協会理念

 

 

 

 ハワイは、その美しい景色や年間を通して温暖である過ごしやすい天候であることから、世界でも有数のリゾート地として知られており、年間およそ130万人の日本人がハワイを訪れています。このようなハワイと日本の親交のきっかけとなった出来事は、今から200年以上前に日本人の乗った船がハワイの沖合で難破してしまった際にハワイの捕鯨船が助けた事であると言われています。そして、1868年(明治元年)に最初の日本人移民がハワイに渡ったことから急速に両者の関係が深まり、現在に至っています。

 

 日本とハワイの親交の深さは、ハワイで日本の文化が多様に取り入れられていること、そして日本でもハワイをテーマにした様々なイベントの開催やフラダンスやロミロミマッサージといったハワイの伝統文化や医術などが広く受け入れられていることからも表れています。多くの日本人にとってハワイ文化や芸術は、もはや生活の一部といっても過言ではありません。

 

 それほど長い期間をかけて親交があったにも関わらず、言葉の壁などの問題から、未だ多くの日本人が入手できるハワイの文化や習慣、歴史や芸術に関する情報は非常限られており、昨今、より多くの「ハワイ好き」を公言する日本人から、もっと深くハワイを知りたいとの声が頻繁に挙がっています。しかし実際には、日本国内、そしてハワイを訪れる日本人が知り得るハワイに関する情報は、メディアや営利を目的とした事業者を通した表面的でコマーシャルなものばかりなのです。

 

 そしてその声は、遠くハワイの地にいるカフナ(ハワイ州公認の5名のカフナのひとり)、カウイラ・クラーク(Kauila Clark)氏の耳にも入りました。(クラーク氏はハワイ人コミュニティでは知らない人はいないと言っても過言ではない著名人で、ハワイ人に尊敬されている存在の人物であり、アロハと禅の精神をつなぐ架け橋として、ハワイ文化の伝統を国際的なビジネスの分野にも広げて活動しています。)そこでクラーク氏は、弟子である二人の日系人カフ、ダレル・ハラダと、デイヴィッド・キタモリに、彼らのルーツでもある日本に「本当のハワイ」を伝えるように告げました。
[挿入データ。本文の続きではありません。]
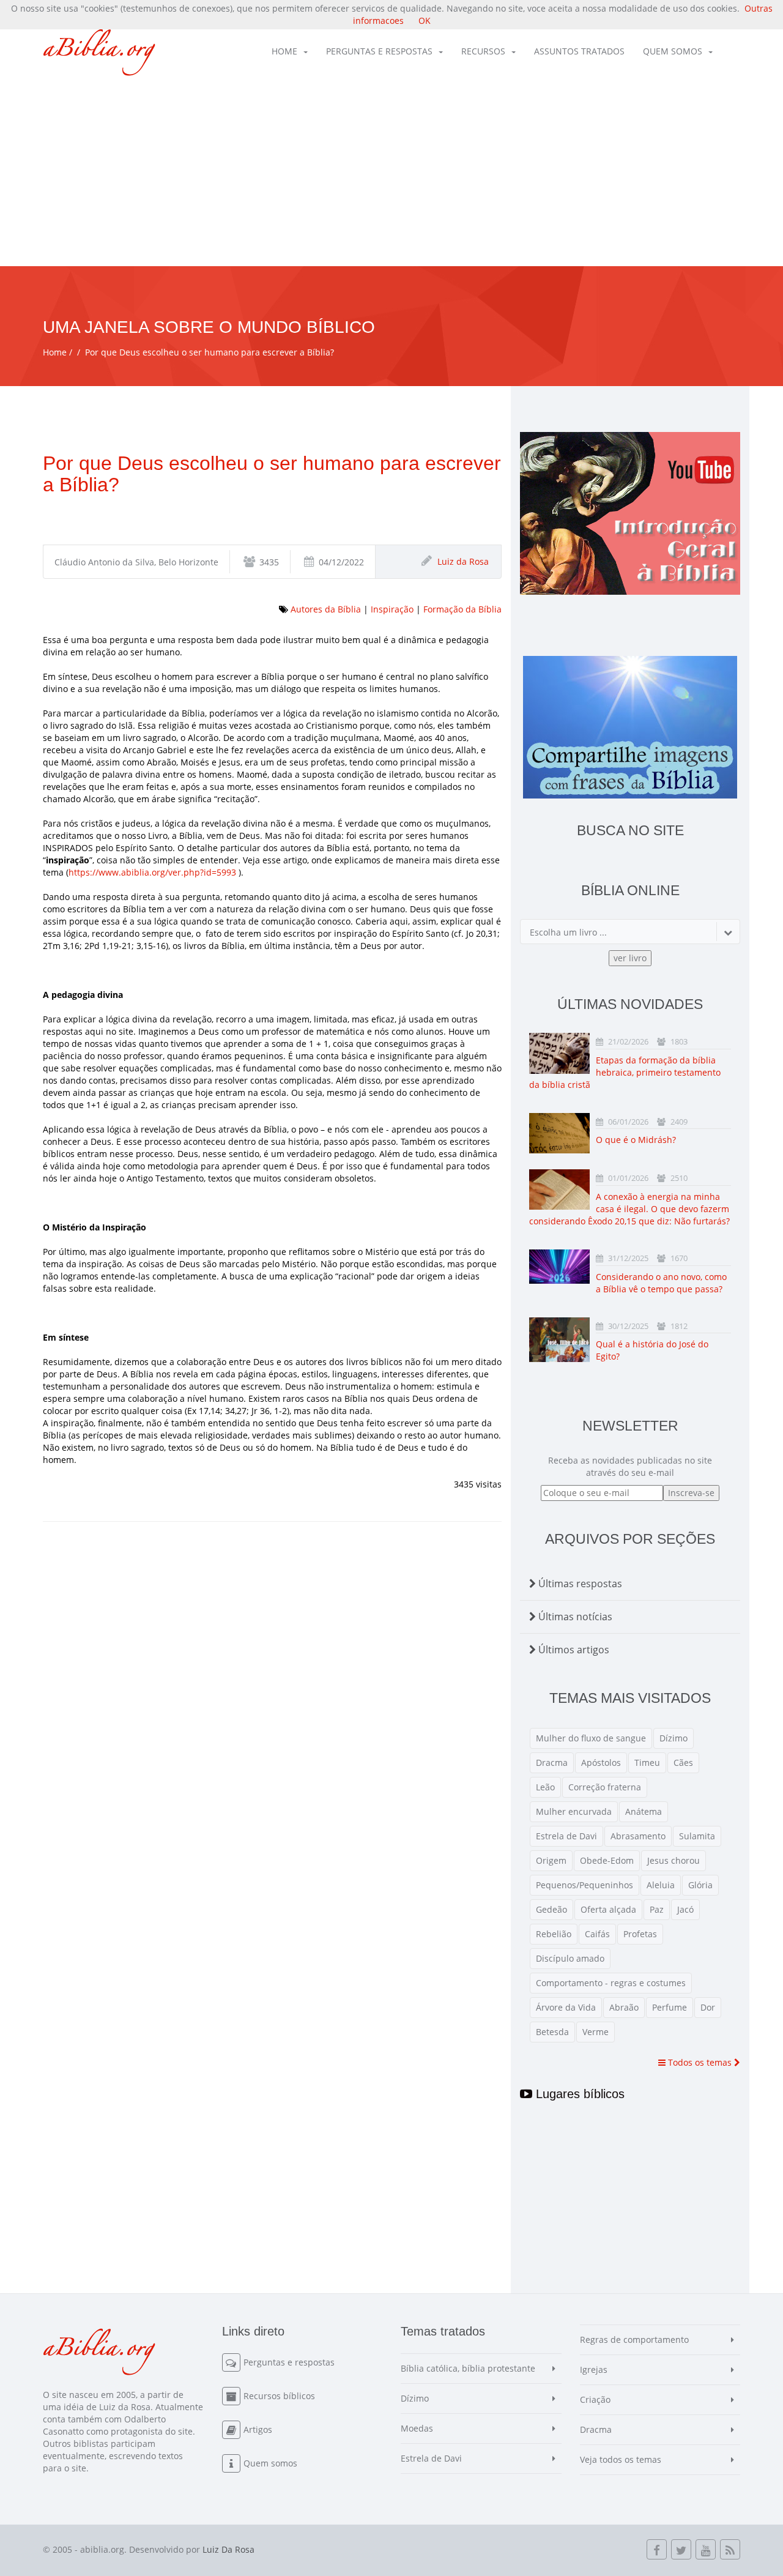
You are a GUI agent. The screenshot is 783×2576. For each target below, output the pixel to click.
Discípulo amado (570, 1958)
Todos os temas (700, 2062)
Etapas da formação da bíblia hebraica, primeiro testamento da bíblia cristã (625, 1072)
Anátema (643, 1811)
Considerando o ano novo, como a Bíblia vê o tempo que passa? (661, 1283)
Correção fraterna (604, 1787)
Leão (545, 1787)
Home (284, 51)
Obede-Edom (607, 1860)
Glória (700, 1885)
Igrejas (593, 2369)
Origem (551, 1860)
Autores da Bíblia (326, 609)
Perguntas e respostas (379, 51)
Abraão (624, 2007)
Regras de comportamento (634, 2339)
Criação (595, 2399)
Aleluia (661, 1885)
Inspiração (392, 609)
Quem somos (672, 51)
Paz (657, 1909)
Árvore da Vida (566, 2007)
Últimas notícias (574, 1616)
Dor (707, 2007)
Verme (595, 2032)
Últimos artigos (572, 1649)
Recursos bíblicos (279, 2396)
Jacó (685, 1909)
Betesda (552, 2032)
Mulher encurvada (574, 1811)
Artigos (257, 2429)
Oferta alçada (608, 1909)
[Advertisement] (391, 174)
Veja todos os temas (620, 2459)
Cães (683, 1762)
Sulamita (697, 1836)
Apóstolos (601, 1762)
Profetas (640, 1934)
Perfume (669, 2007)
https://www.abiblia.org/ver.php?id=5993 (152, 872)
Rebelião (553, 1934)
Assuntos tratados (579, 51)
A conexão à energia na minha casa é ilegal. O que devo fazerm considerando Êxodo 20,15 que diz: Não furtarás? (629, 1209)
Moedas (417, 2428)
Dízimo (673, 1738)
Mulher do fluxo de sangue (591, 1738)
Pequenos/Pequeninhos (584, 1885)
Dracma (552, 1762)
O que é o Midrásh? (636, 1139)
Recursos (483, 51)
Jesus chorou (673, 1860)
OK (424, 20)
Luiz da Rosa (463, 561)
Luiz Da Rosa (228, 2549)
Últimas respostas (579, 1583)
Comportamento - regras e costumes (611, 1983)
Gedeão (551, 1909)
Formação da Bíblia (462, 609)
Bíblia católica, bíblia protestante (468, 2368)
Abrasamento (638, 1836)
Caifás (597, 1934)
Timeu (647, 1762)
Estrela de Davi (566, 1836)
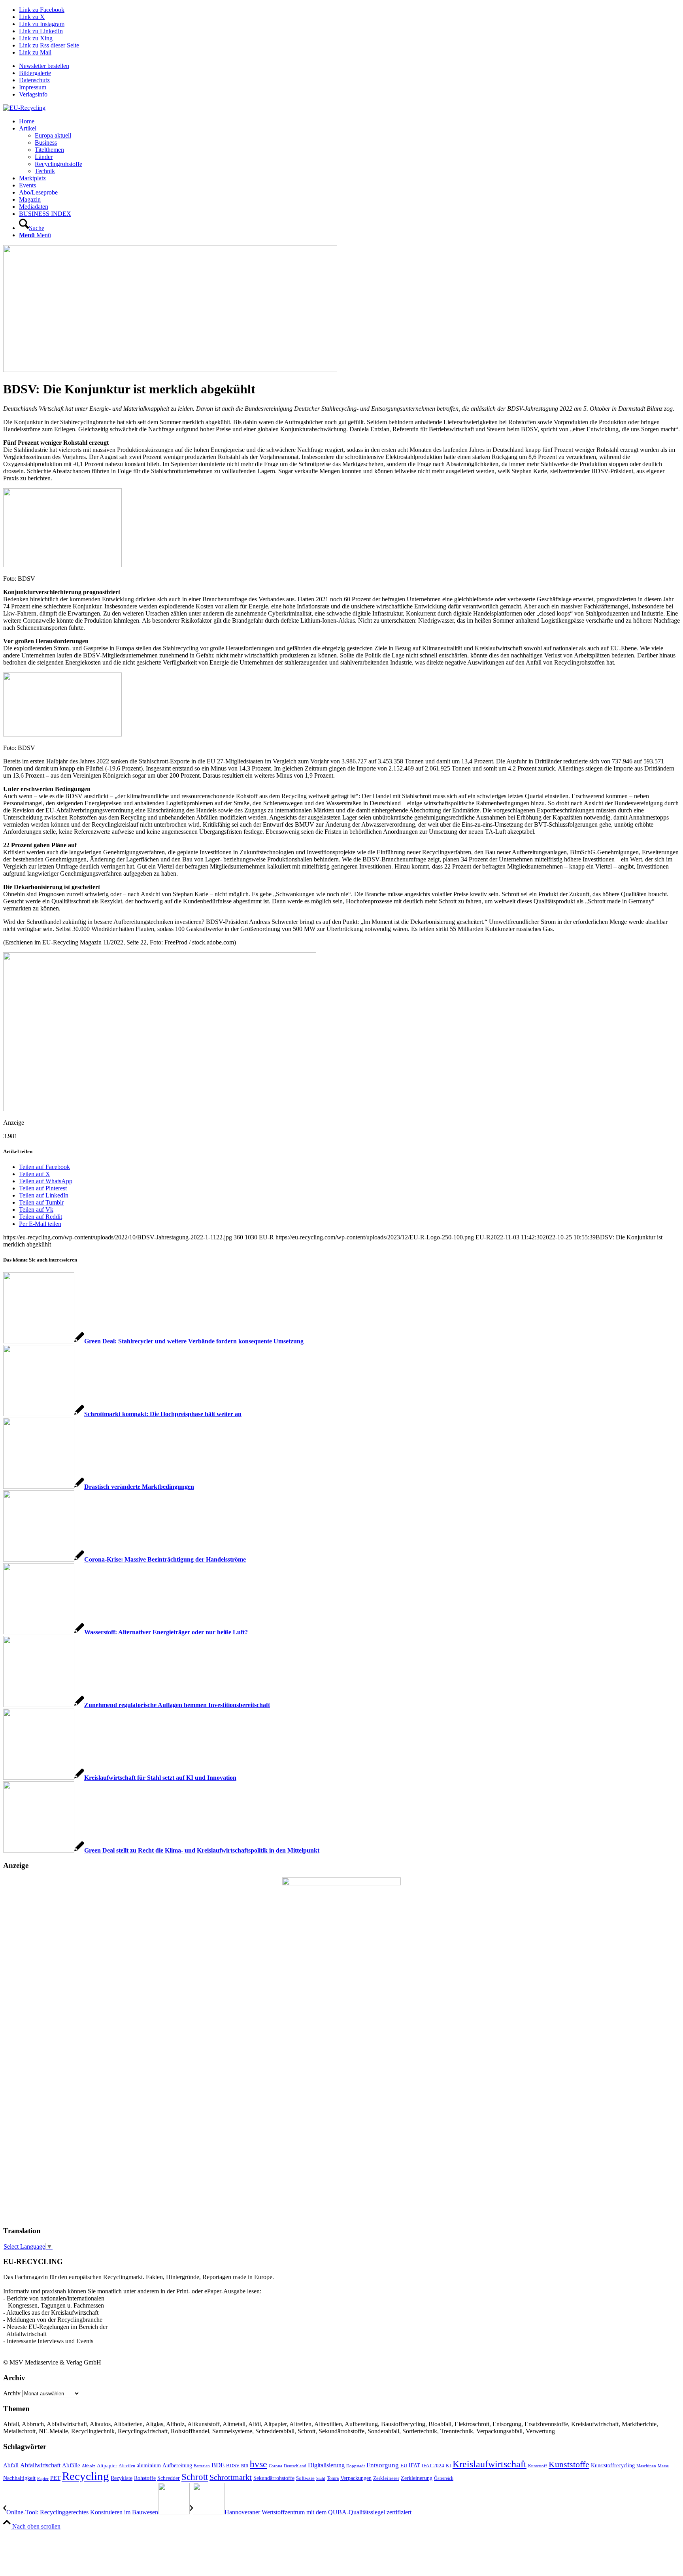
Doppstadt (355, 2465)
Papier (43, 2478)
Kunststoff (537, 2465)
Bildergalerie (35, 73)
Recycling (85, 2476)
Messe (663, 2465)
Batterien (202, 2465)
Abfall (11, 2465)
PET (55, 2478)
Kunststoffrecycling (613, 2465)
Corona (275, 2466)
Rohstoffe (145, 2478)
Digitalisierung (326, 2465)
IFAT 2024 (433, 2465)
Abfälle (71, 2465)
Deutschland (295, 2466)
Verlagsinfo (33, 94)
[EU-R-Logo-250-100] (24, 107)
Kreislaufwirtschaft (489, 2464)
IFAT (414, 2465)
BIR (244, 2465)
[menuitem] (349, 66)
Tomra (333, 2478)
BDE (218, 2465)
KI (448, 2465)
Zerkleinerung (416, 2478)
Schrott (194, 2477)
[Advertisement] (34, 2098)
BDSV (233, 2465)
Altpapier (107, 2465)
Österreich (443, 2478)
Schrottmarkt (230, 2477)
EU (403, 2465)
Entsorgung (382, 2465)
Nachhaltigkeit (19, 2478)
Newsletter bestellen (44, 65)
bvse (258, 2464)
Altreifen (127, 2465)
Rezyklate (121, 2478)
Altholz (88, 2465)
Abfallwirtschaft (40, 2465)
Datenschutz (34, 80)
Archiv (12, 2393)
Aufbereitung (177, 2465)
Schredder (168, 2478)
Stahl (320, 2478)
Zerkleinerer (386, 2478)
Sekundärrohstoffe (273, 2478)
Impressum (32, 87)
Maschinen (646, 2465)
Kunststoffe (569, 2464)
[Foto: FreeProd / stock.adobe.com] (170, 369)
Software (305, 2478)
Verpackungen (356, 2478)
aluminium (149, 2465)
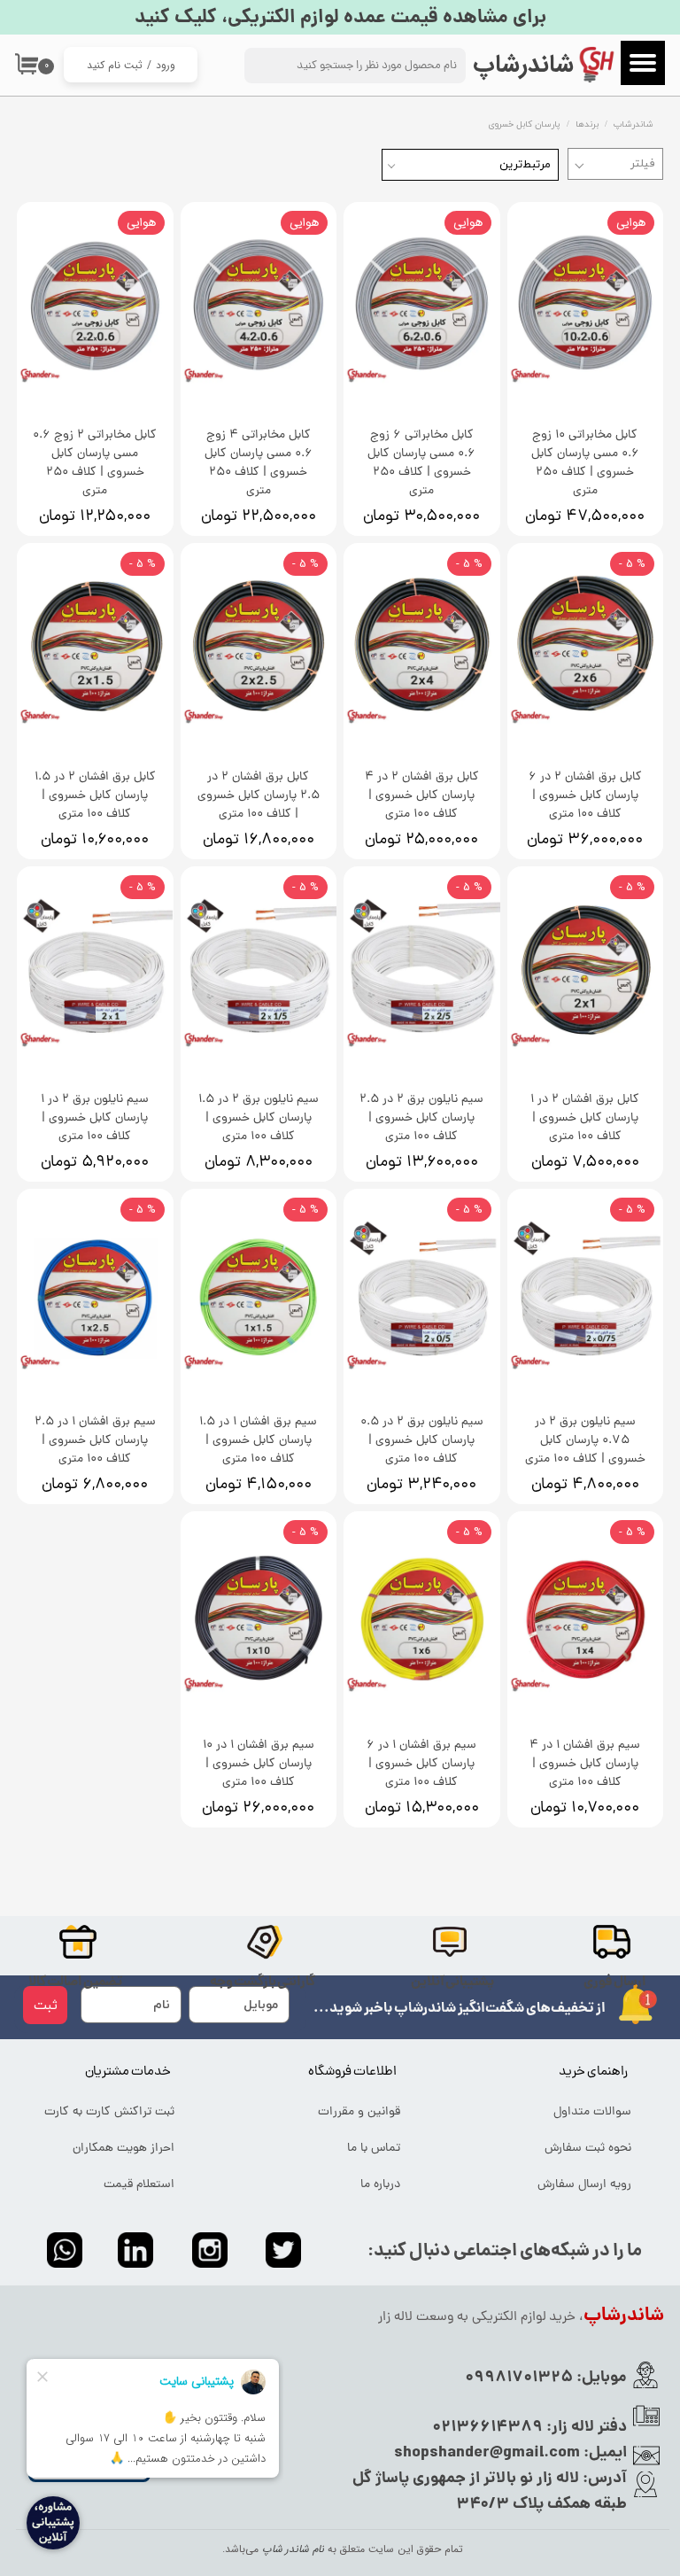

本来、営利目的で活動を行ってはいけないとされているカフナやカフとしても活動をする可能性があること、更に営利目的の事業者との差別化を図りたく、特定非営利活動法人の設立を考えるに至りました。

 

 当協会では、これまで日本とハワイが築き上げてきた人的及び文化的な交流や理解、相互協力、また特にハワイの文化、歴史、芸術、医術の振興を図る活動や、職業能力の開発又は雇用機会の拡充の支援活動を通して両者の架け橋となり、また両者の「豊かな暮らしと社会の実現」をミッションとして、親睦をより一層深め、また両者に対する国際協力事業を行い、更には国際平和に寄与することを目的とした活動を続けて参りたいと思っています。